Start of Available data

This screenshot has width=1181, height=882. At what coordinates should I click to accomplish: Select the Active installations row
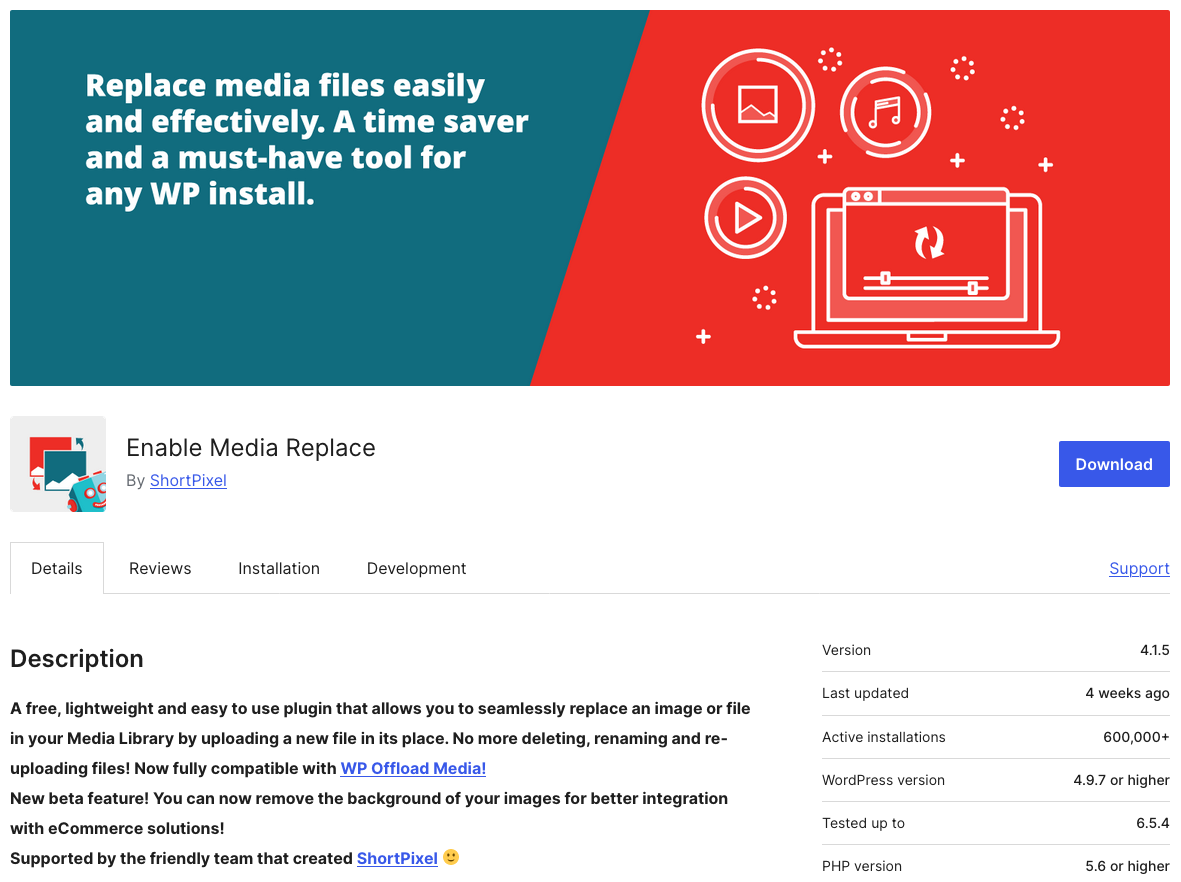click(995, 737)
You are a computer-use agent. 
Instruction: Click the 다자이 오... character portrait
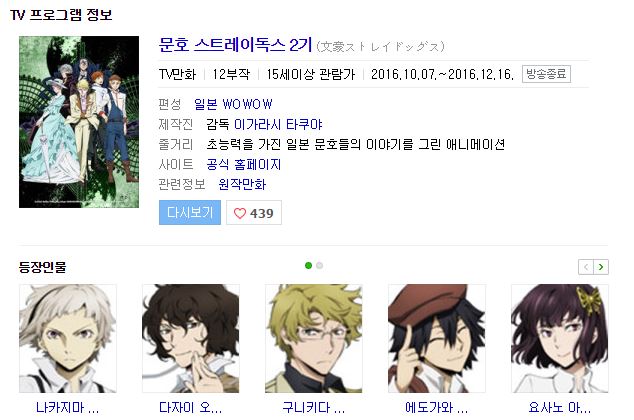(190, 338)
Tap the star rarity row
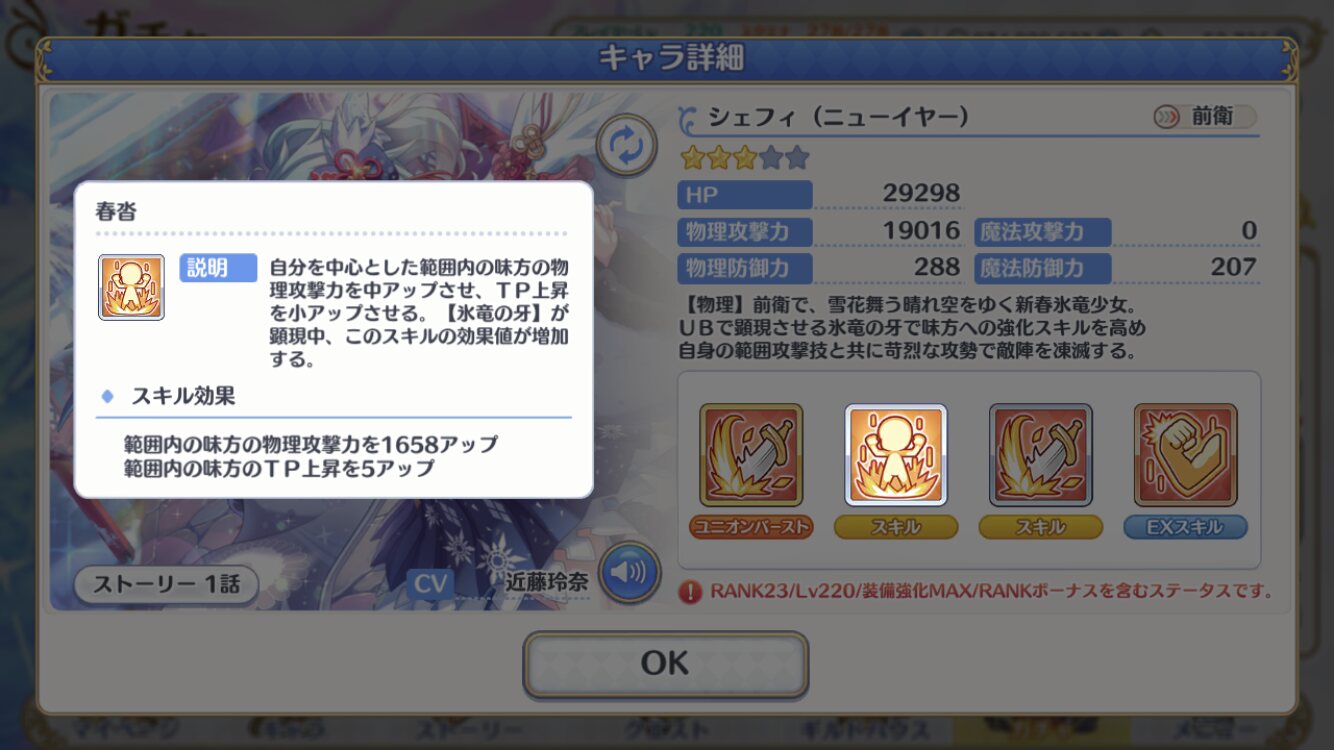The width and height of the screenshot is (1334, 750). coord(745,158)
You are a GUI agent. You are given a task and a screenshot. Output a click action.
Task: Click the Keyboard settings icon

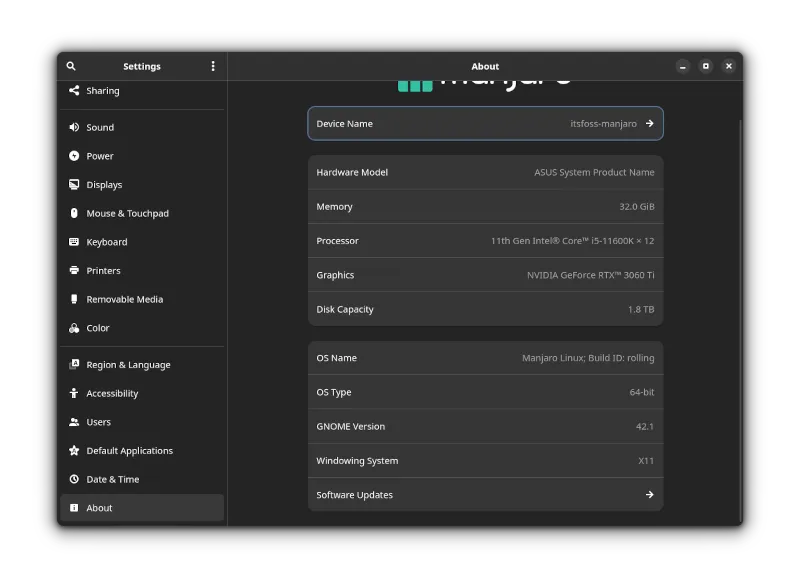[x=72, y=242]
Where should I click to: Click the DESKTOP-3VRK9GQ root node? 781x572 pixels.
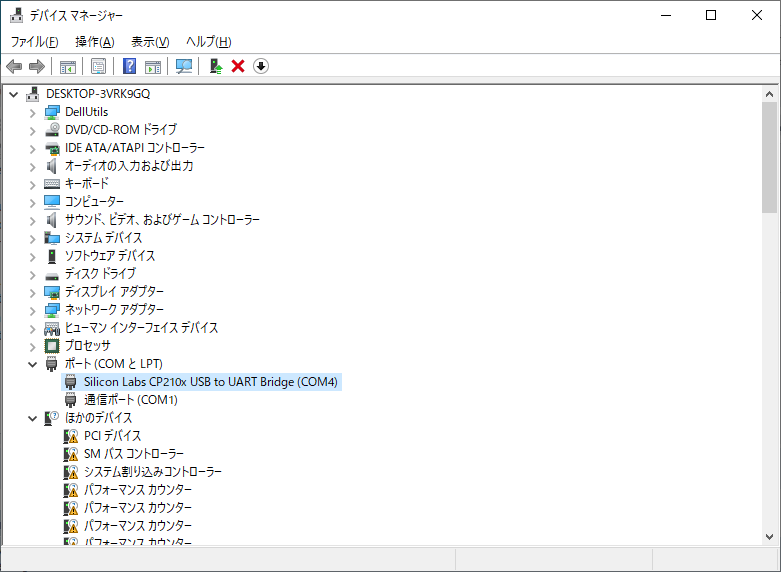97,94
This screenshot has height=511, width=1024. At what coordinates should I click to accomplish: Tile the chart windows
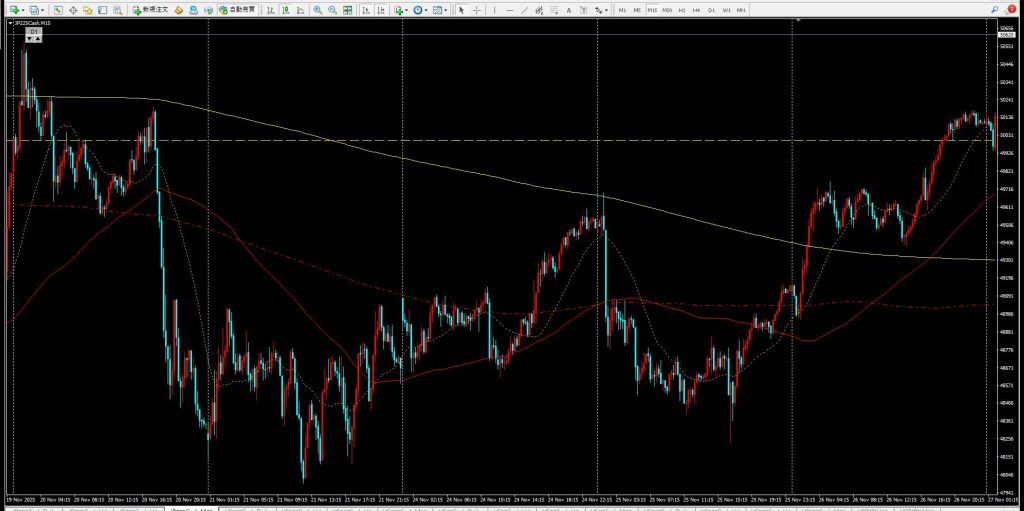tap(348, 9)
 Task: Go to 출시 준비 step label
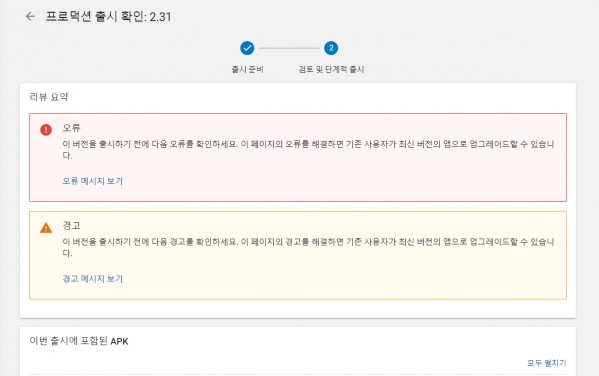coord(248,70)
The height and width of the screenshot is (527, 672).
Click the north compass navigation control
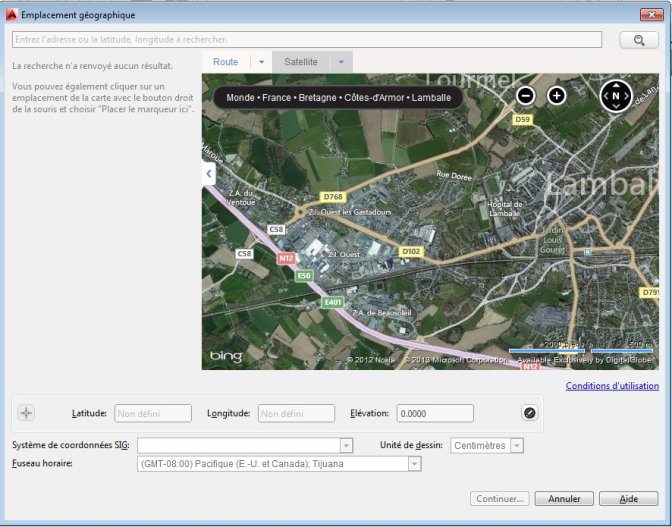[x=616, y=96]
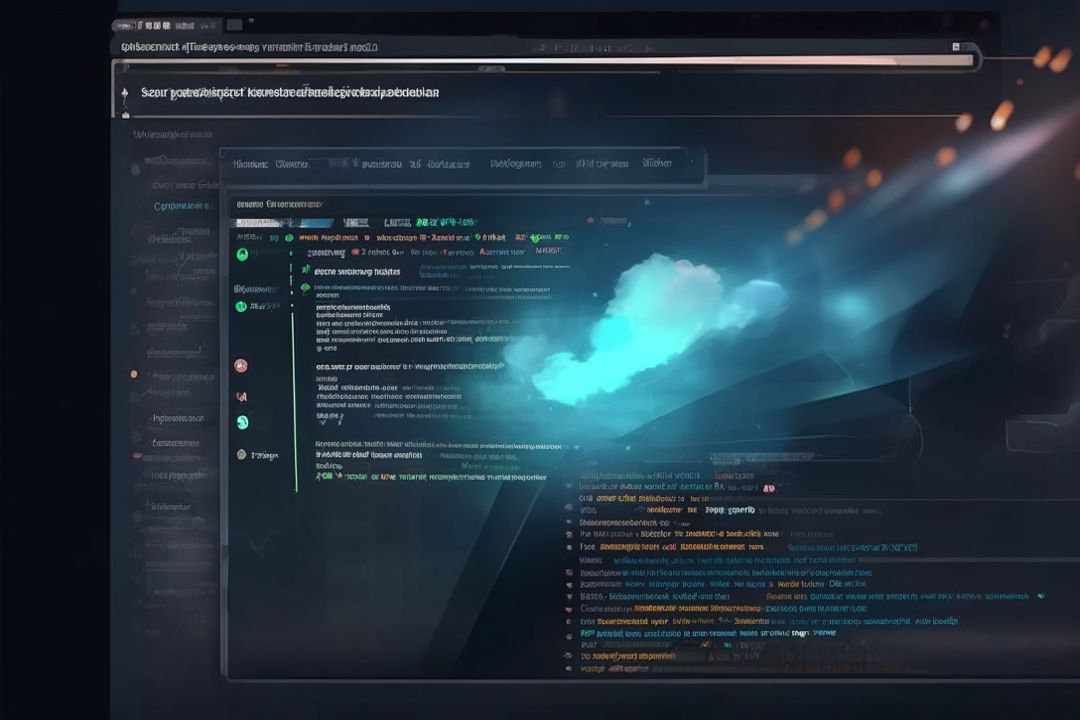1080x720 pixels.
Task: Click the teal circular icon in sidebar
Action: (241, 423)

End of Available data

**Task details**
Among the lines of the material above, tally those containing "agent" and respond with the total only.

**Result below**
2